Planet Gore

Manzi, Milloy, and scientific consensus

Just catching up on the blog after a week away, and I’ve been reading the Manzi v. Milloy debate with interest. As a journalist who relies on such experts to translate the science, I don’t find their arguments mutually exclusive. One can reasonably argue that there is a scientific consensus on the theory of CO2’s role in global warming and say that there is no scientific consensus on how man is impacting climate today.

So, while conservatives should concede that CO2 has a role in climate, they can still vociferously argue the science of whether this is a problem as they rightly campaign against global warming-related legislation.

No less an authority than MIT’s Richard Lindzen, the Milton Friedman of atmospheric science, makes this point in the following excerpt from his pointedly titled “There Is No ‘Consensus’ on Global Warming” in the Wall Street Journal one year ago – an article I still find to be the most comprehensive, layman-accessible article written on GW science:

There has been no question whatsoever that carbon dioxide is an infrared absorber (i.e., a greenhouse gas — albeit a minor one), and its increase should theoretically contribute to warming.
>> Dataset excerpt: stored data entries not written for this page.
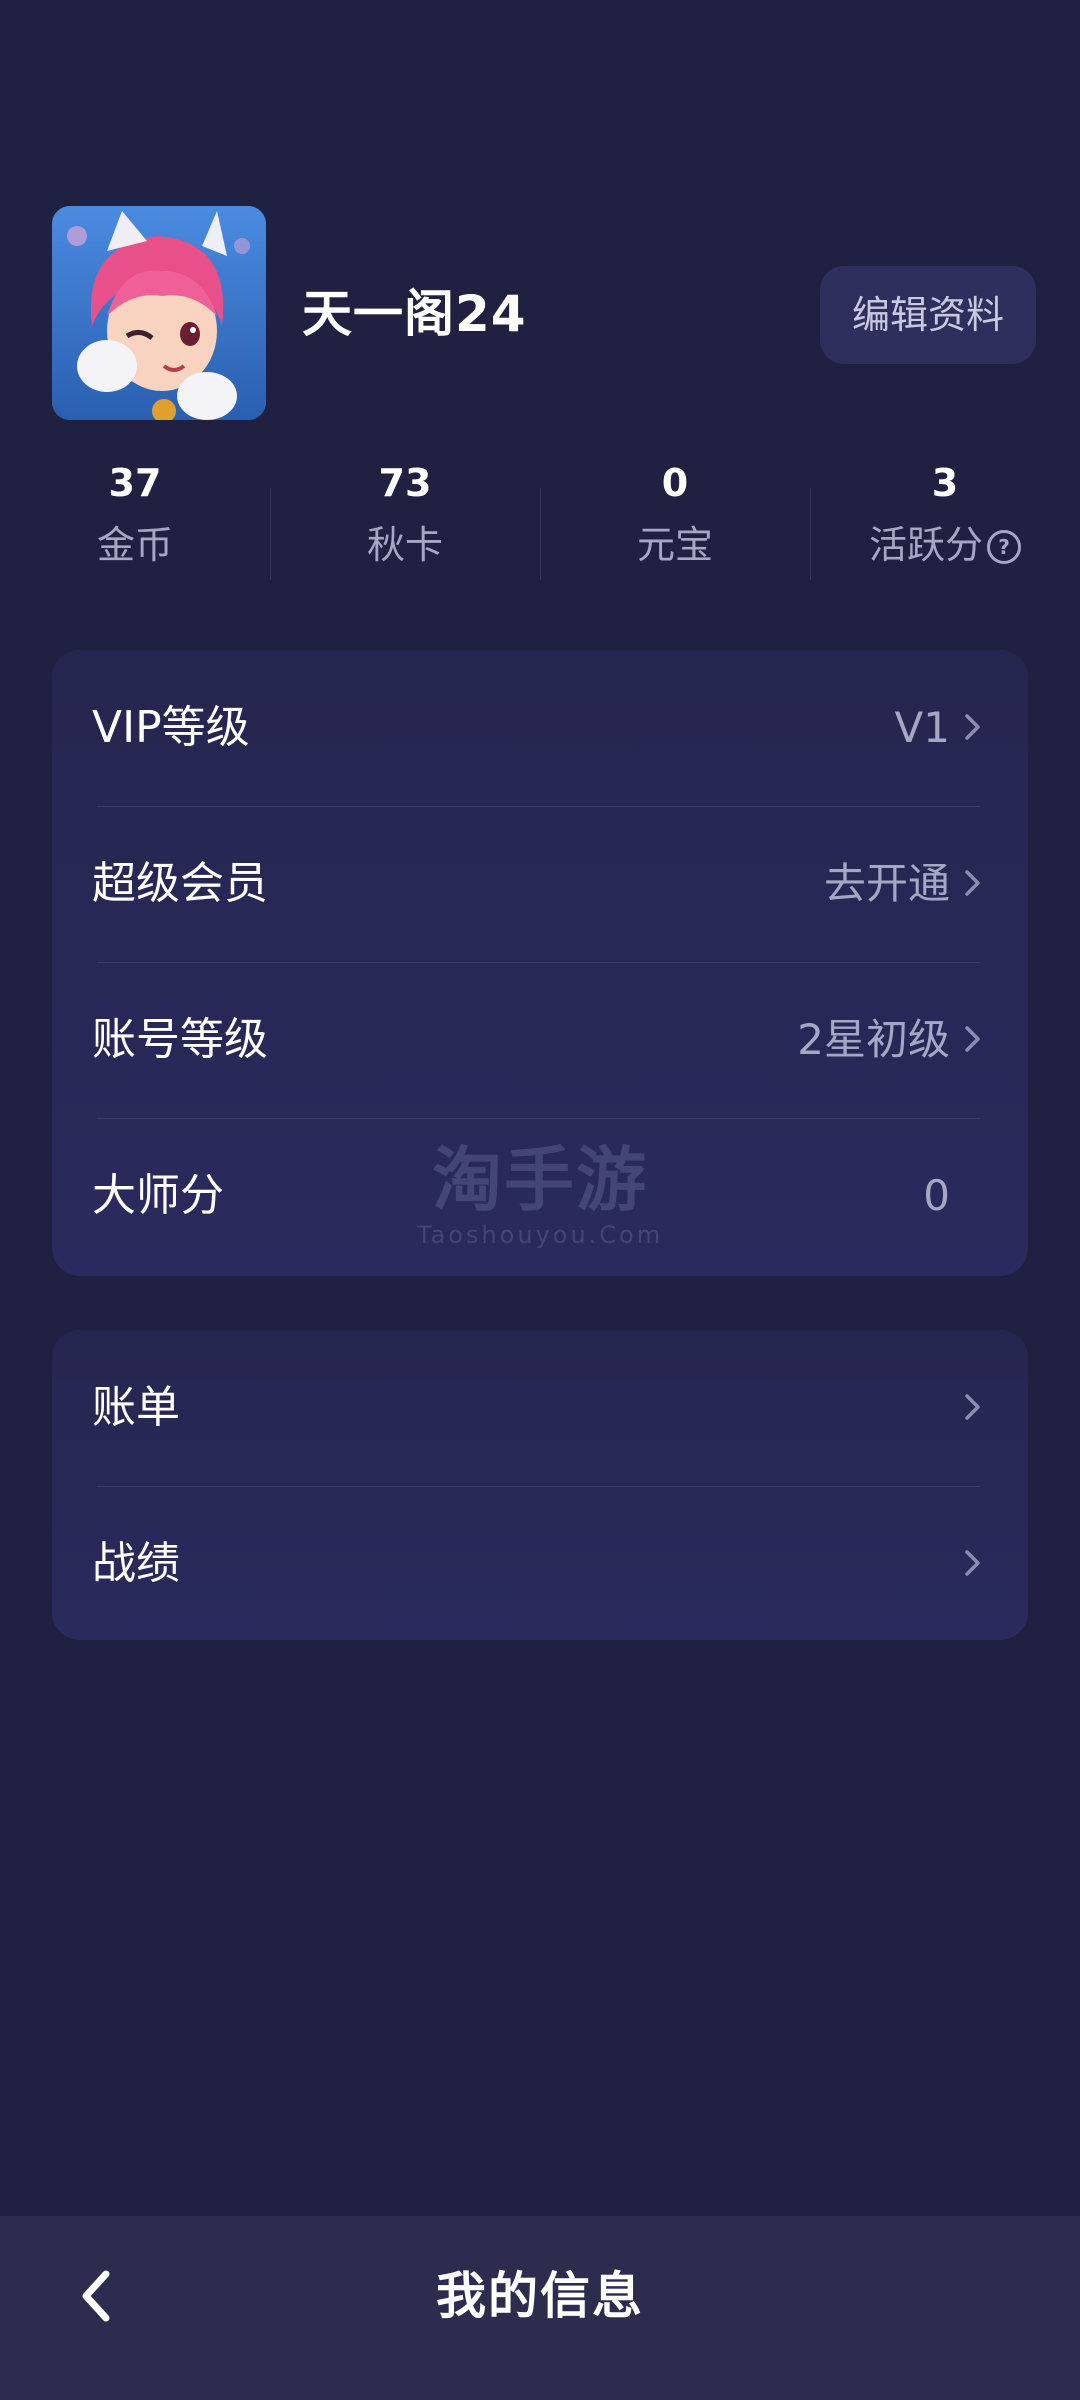 The image size is (1080, 2400). What do you see at coordinates (540, 884) in the screenshot?
I see `row-super-member: 超级会员 去开通` at bounding box center [540, 884].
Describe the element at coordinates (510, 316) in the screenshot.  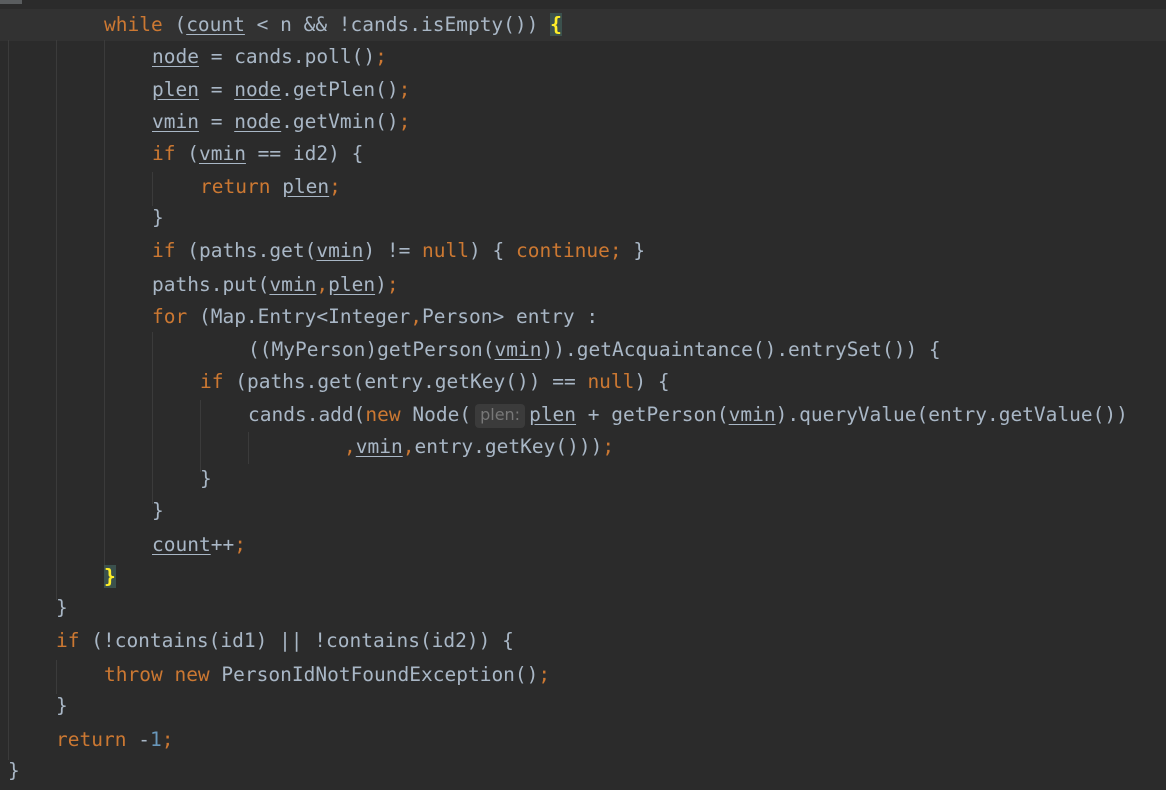
I see `code-token: Person> entry :` at that location.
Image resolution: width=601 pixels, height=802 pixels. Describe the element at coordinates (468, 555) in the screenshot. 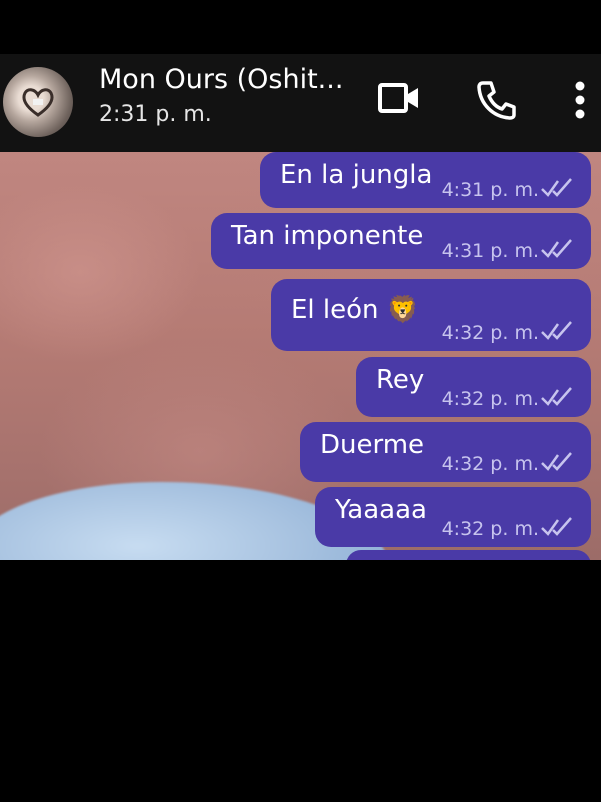

I see `message-bubble-partial` at that location.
Indeed, if all else were kept equal, the increase in carbon dioxide should have led to somewhat more warming than has been observed, assuming that the small observed increase was in fact due to increasing carbon dioxide rather than a natural fluctuation in the climate system. Although no cause for alarm rests on this issue, there has been an intense effort to claim that the theoretically expected contribution from additional carbon dioxide has actually been detected.

Given that we do not understand the natural internal variability of climate change, this task is currently impossible. . . . The question of human attribution largely cannot be resolved.